Dès l'introduction, ce qui frappe, c'est la douceur du score musical composé par Frédéric Talgorn, qui évoque une valse de Vienne et la photographie très net qui impose à l'oeil une définition des rouges et des noirs terriblement profonde annonçant déjà les couleurs dominantes du métrage.

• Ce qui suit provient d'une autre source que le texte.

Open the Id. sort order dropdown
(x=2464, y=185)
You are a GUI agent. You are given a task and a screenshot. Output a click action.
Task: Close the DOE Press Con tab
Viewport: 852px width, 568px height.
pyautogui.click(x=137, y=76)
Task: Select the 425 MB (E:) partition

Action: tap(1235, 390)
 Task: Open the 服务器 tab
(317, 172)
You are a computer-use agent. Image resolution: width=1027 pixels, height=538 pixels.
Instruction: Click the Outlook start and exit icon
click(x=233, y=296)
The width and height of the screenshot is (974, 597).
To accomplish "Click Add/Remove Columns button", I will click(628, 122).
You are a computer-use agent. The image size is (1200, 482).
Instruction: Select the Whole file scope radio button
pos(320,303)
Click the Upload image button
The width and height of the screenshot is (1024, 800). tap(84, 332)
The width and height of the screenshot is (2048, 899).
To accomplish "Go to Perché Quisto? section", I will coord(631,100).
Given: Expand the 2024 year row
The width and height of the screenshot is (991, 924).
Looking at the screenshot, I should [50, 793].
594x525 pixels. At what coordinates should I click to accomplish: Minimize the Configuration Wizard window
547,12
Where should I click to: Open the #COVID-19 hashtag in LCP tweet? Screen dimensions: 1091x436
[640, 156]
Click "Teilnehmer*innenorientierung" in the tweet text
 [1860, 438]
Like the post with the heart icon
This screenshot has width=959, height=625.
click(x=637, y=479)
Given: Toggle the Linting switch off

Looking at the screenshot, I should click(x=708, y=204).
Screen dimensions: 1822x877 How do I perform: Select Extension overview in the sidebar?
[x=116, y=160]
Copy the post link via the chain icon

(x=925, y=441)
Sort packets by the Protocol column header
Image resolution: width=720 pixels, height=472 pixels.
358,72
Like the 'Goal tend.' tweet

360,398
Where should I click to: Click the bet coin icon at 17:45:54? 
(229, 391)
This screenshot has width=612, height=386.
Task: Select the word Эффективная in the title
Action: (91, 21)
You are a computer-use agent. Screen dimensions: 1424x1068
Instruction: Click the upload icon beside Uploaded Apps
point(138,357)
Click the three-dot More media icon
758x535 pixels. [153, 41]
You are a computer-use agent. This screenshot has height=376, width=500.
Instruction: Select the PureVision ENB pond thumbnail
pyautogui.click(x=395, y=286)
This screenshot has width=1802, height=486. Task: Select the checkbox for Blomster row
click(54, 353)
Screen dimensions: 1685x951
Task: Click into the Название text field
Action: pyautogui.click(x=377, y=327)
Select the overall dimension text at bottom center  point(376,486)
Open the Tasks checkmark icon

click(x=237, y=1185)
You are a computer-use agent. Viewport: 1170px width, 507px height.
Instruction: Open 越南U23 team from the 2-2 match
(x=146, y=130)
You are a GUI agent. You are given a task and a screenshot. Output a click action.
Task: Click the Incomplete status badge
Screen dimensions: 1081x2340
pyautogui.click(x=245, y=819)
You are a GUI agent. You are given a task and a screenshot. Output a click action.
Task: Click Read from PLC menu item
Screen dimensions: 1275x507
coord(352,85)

Du début jusqu'à la fin, Edge of Sanity se concentre sur son personnage central, le Dr Henry Jekyll, interprété génialement par Anthony Perkins encore auréolé de la folie de Norman Bates dans Psychose d'Alfred Hitchcock. Jekyll nous est montré comme un personnage frustré sexuellement, traumatisé dans son enfance qui trouve dans la cocaïne un échapatoire qui lui permet d'assouvir ses penchants issus du trauma sans éprouver de remords et sans pouvoir être démasqué. Nuit après nuit, Jekyll devient Hyde et dans cet état second par à la recherche de Suzanna, celle qui lui causât tant de torts lorsqu'il était petit garçon trop curieux et la reconnait à travers chaque prostitué qu'il cottoie. L'acte charnel n'est jamais représenté à l'écran, ou du moins, Hyde ne s'y adonne pas, préférant pousser jusqu'au bout le parti pris de la frustration.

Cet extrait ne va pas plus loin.